Gefragt ist ganz im Sinne Seumes ein gesellschafts- und kulturkritischer Ansatz, die Ansprüche sind hoch. Seit 2001 verleiht die Seume-Gesellschaft alle zwei Jahre ihren Literaturpreis für Werke, die sich mit Seume, seinem Erbe und seinem Wirken auseinandersetzen oder die in seinem Sinne einen offenen kritischen Blick auf Welt, Menschen und Verhältnisse werfen. Erlaubt sind Reiseberichte, anspruchsvolle Sachliteratur, aber auch Romane.

„Der Preis ist zu einer begehrten Auszeichnung für Autorinnen und Autoren und ihre Verlage geworden“, freut sich Lutz Simmler und beschreibt den Gewinn für alle Beteiligten. „Die Gesellschaft wird dadurch bekannter und gewinnt weiter an Ansehen.“ Besonders, wenn eine so renommierte Autorin wie Bettina Baltschev mitsamt ihrem Verlag dabei ist. Die Preisträgerin des Jahres 2021 wurde für ihr Buch „Am Rande der Glückseligkeit. Über den Strand“ ausgezeichnet. „Es ist ganz und gar ein Buch im Sinne Seumes“, erklärt Lutz Simmler die Entscheidung für ein aufklärerisches Buch ohne belehrenden Unterton, in dem der Strand „zum Brennglas auf politische Ereignisse und historische Prozesse wird“.

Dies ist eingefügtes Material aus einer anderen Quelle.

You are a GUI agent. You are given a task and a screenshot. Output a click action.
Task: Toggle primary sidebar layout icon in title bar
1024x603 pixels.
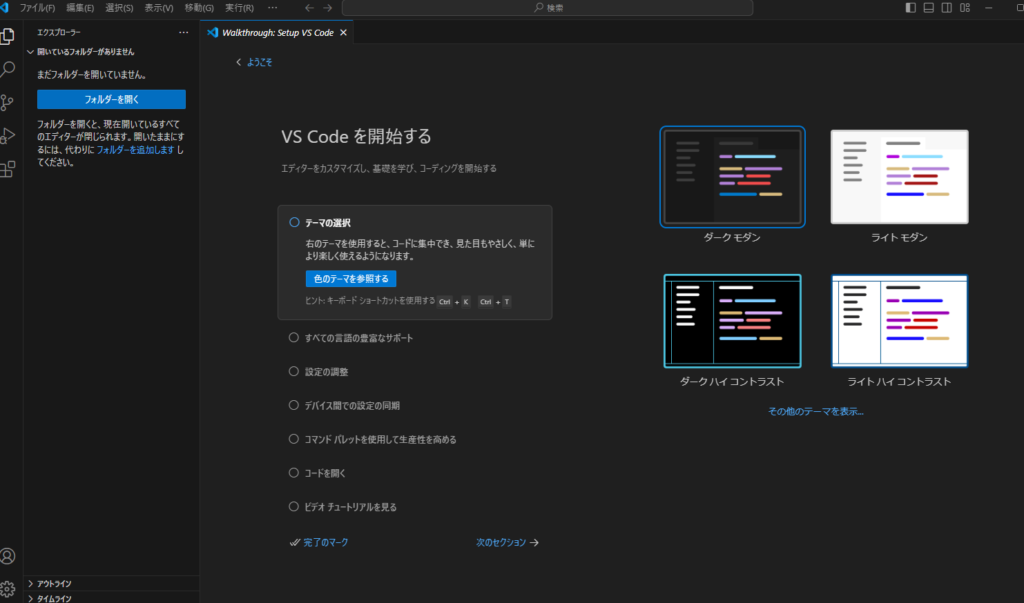(910, 8)
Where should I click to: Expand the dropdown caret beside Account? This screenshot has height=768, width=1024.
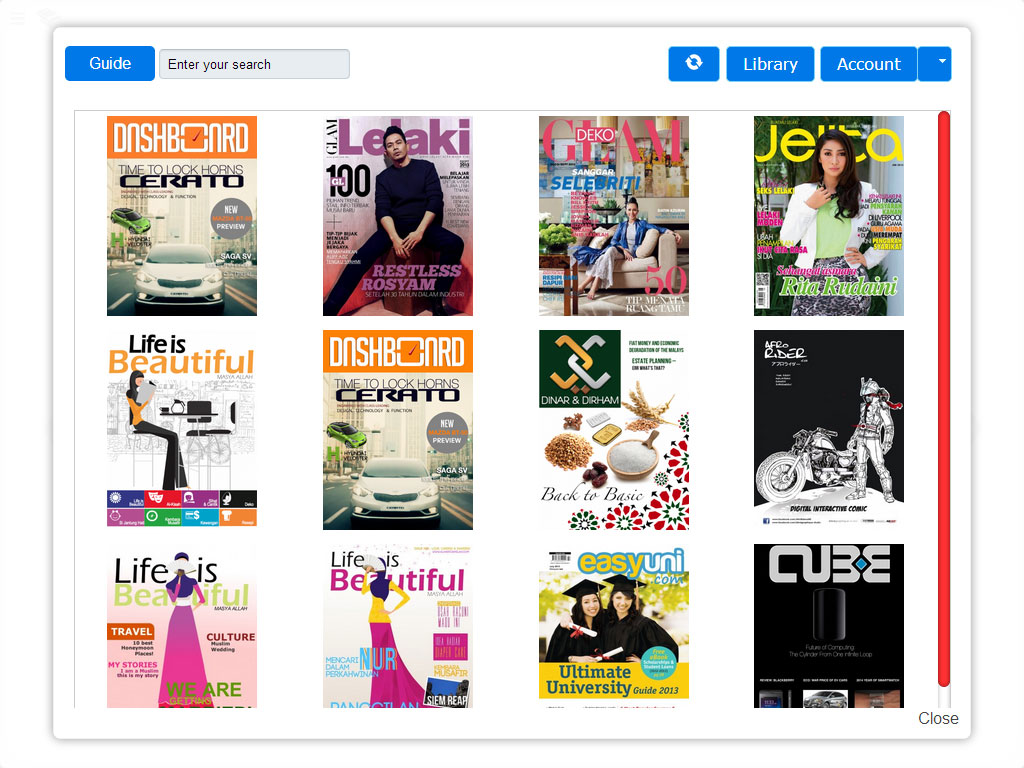(x=940, y=63)
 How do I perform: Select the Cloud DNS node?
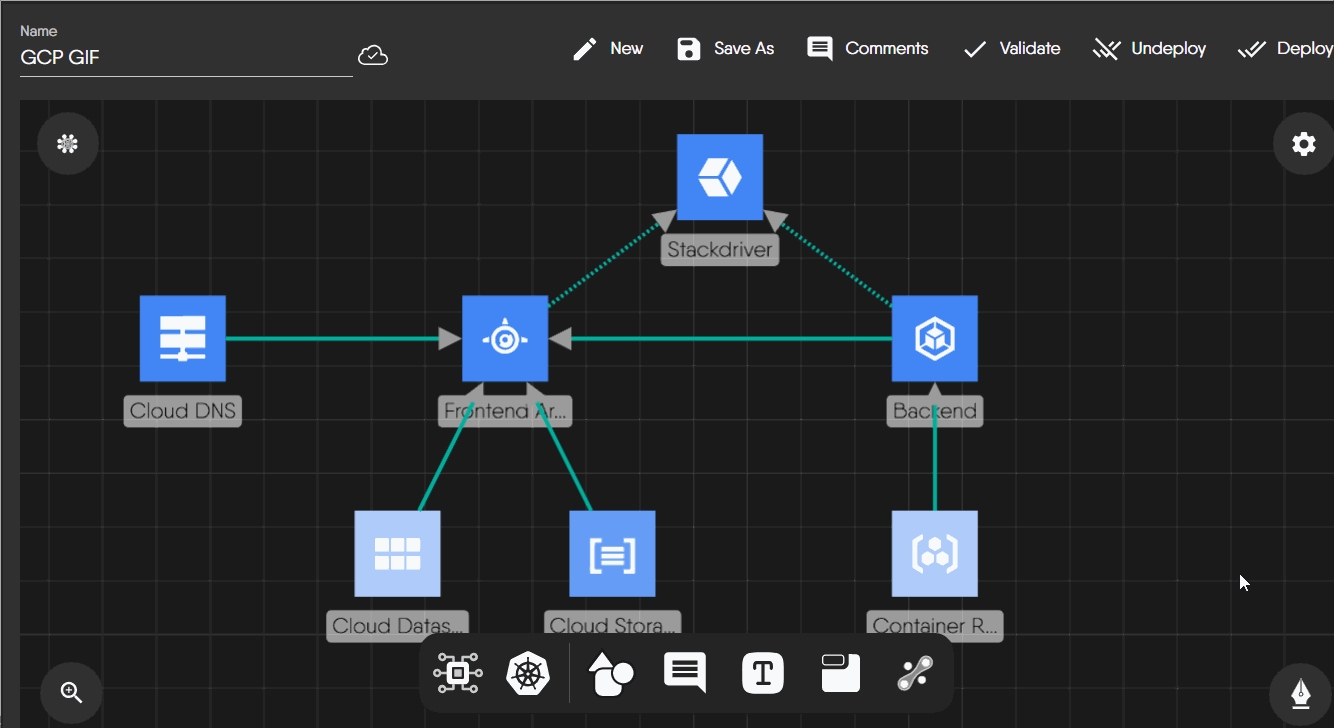183,338
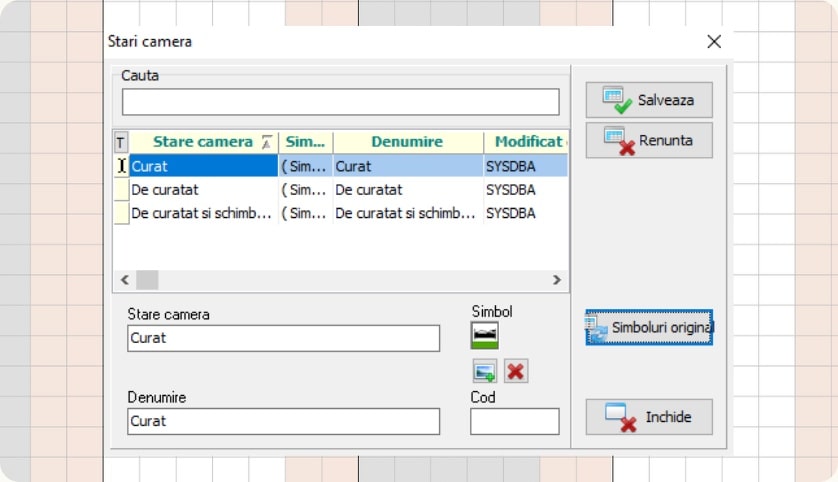This screenshot has width=838, height=482.
Task: Click the T column header cell
Action: 121,142
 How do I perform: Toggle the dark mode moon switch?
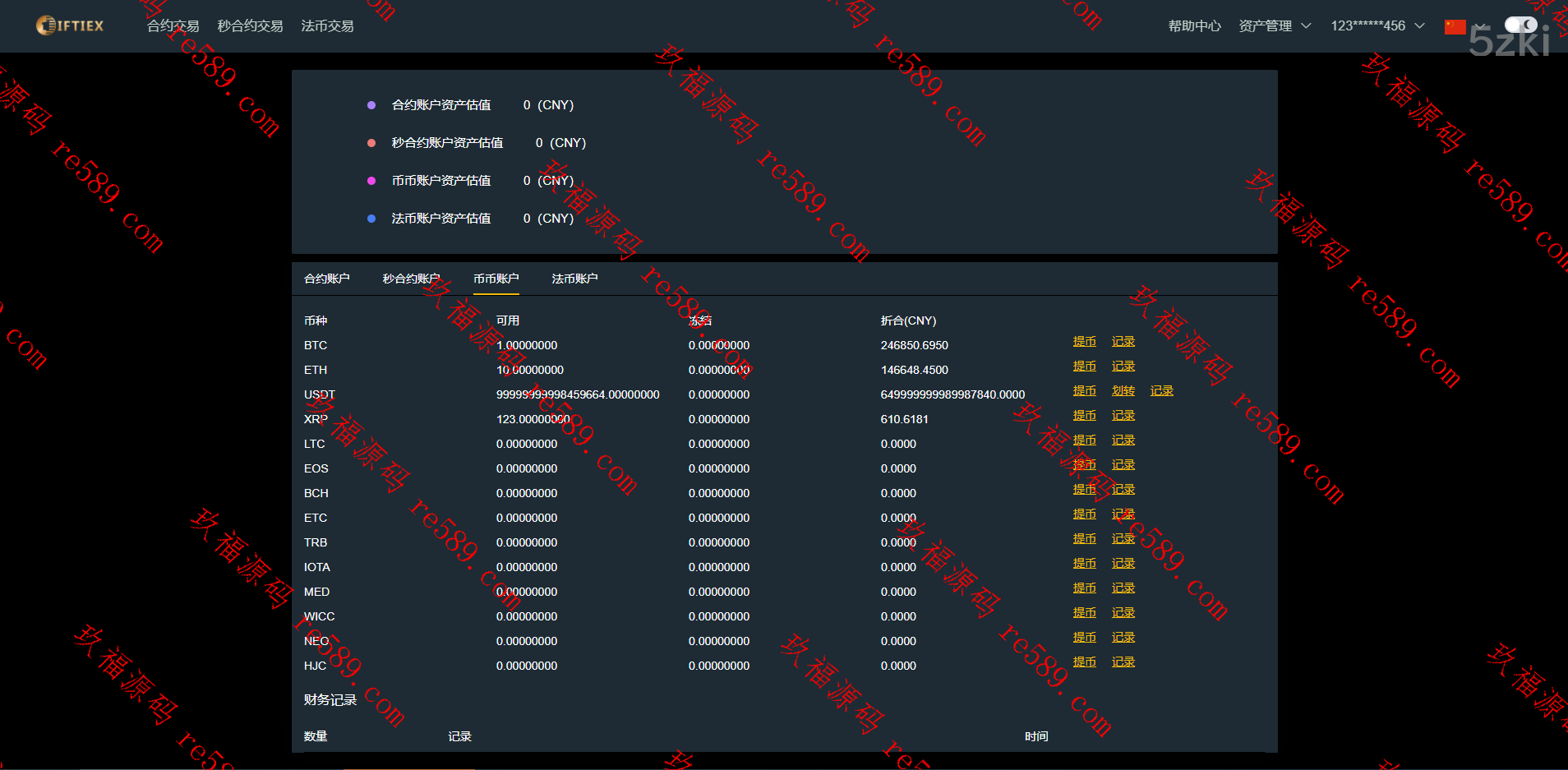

Der Preisträger 2023 ist der Schriftsteller Jörg Jacob. „Aus der Stadt und über den Fluss – Zwölf Versuche über das Gehen! heißt das ausgezeichnete Werk, für das die Jury sich einstimmig entschied.

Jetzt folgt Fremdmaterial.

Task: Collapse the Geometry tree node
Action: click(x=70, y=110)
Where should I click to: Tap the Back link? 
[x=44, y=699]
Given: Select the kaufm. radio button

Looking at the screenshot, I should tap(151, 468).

Das Preisgeld von Höhe von 3000 Euro stiftet die Sparkasse Muldental.

Mehr zum Preis

Lutz Simmler aus Grimma-Höhnstedt ist mit dem Göschenhaus, das Seumes Erbe bewahrt, aufgewachsen. „Wir sind uns alle der Bedeutung dieses kostbaren Erbes bewusst“, erzählt er. Vieles funktioniert so gut, weil man sich kennt und einander hilft. Die selbstverständliche Zusammenarbeit in Stadt und Region schafft die Grundlage für die Dynamik, die erst die internationale Ausstrahlung ermöglicht.

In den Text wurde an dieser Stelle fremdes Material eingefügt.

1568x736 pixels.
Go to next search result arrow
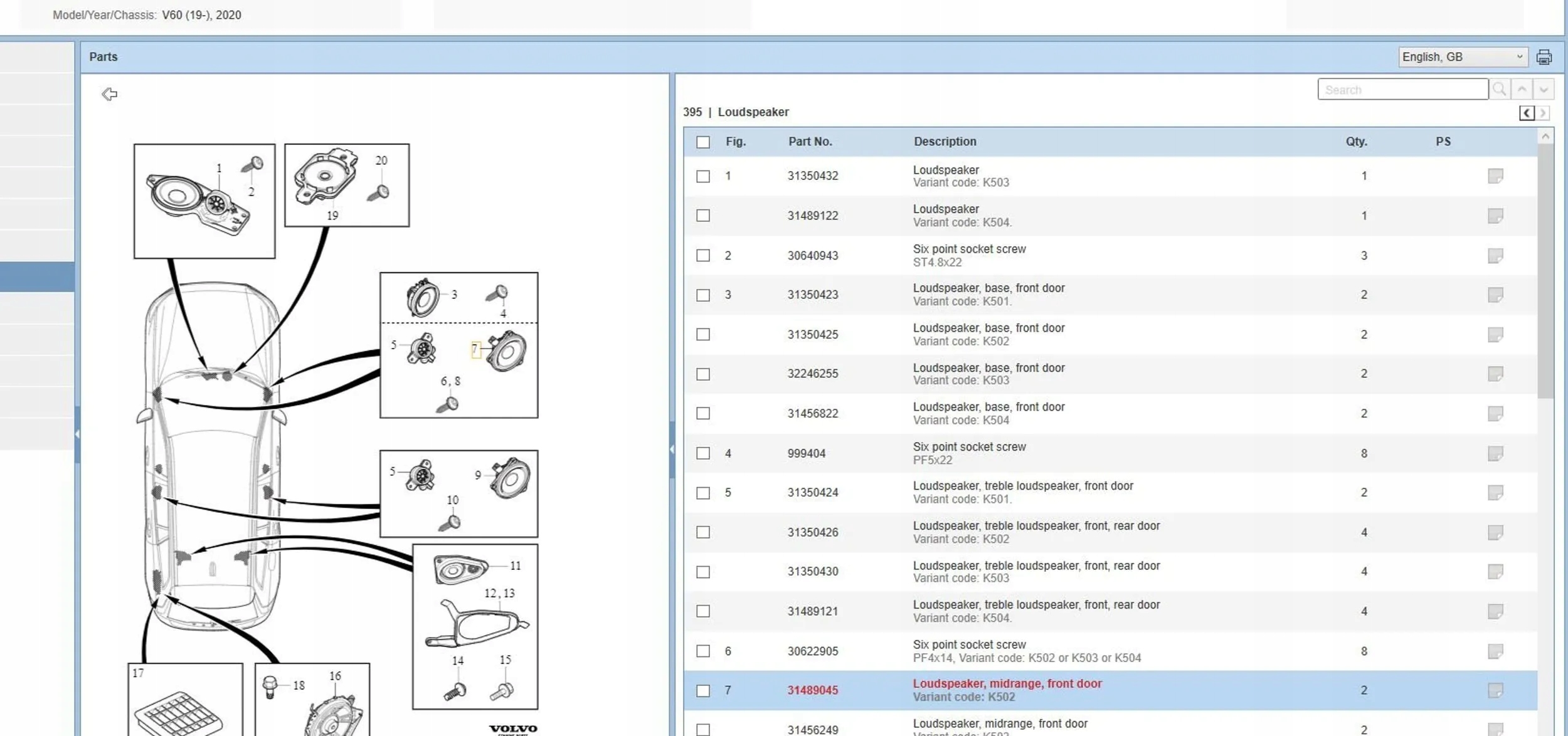pos(1544,90)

Als einmal im Garten des Göschenhauses ein geplantes Konzert durch plötzlich einsetzenden Regen ins Wasser zu fallen drohte, schloss Kirchenvorstand Lutz Simmler kurzerhand die Kirche auf. Das Konzert war gerettet. Anderntags schenkte ihm die Museumsleiterin Seumes „Apokryphen“. Den „Spaziergang“ hatte er schon, wie wahrscheinlich jeder in Grimma. „So kam eins zum anderen“, erzählt er. „Seume hat’s mir angetan.“

Netzwerke sind dazu da, sich gegenseitig Rückenwind zu geben, waren wir uns einig, und sicher wird auch hier „eins zum anderen kommen“.
Ich halte Sie an dieser Stelle über die Aktivitäten der Seume-Gesellschaft auf dem Laufenden. Seume tut’s nämlich jedem an, der einmal mit ihm Berührung kam.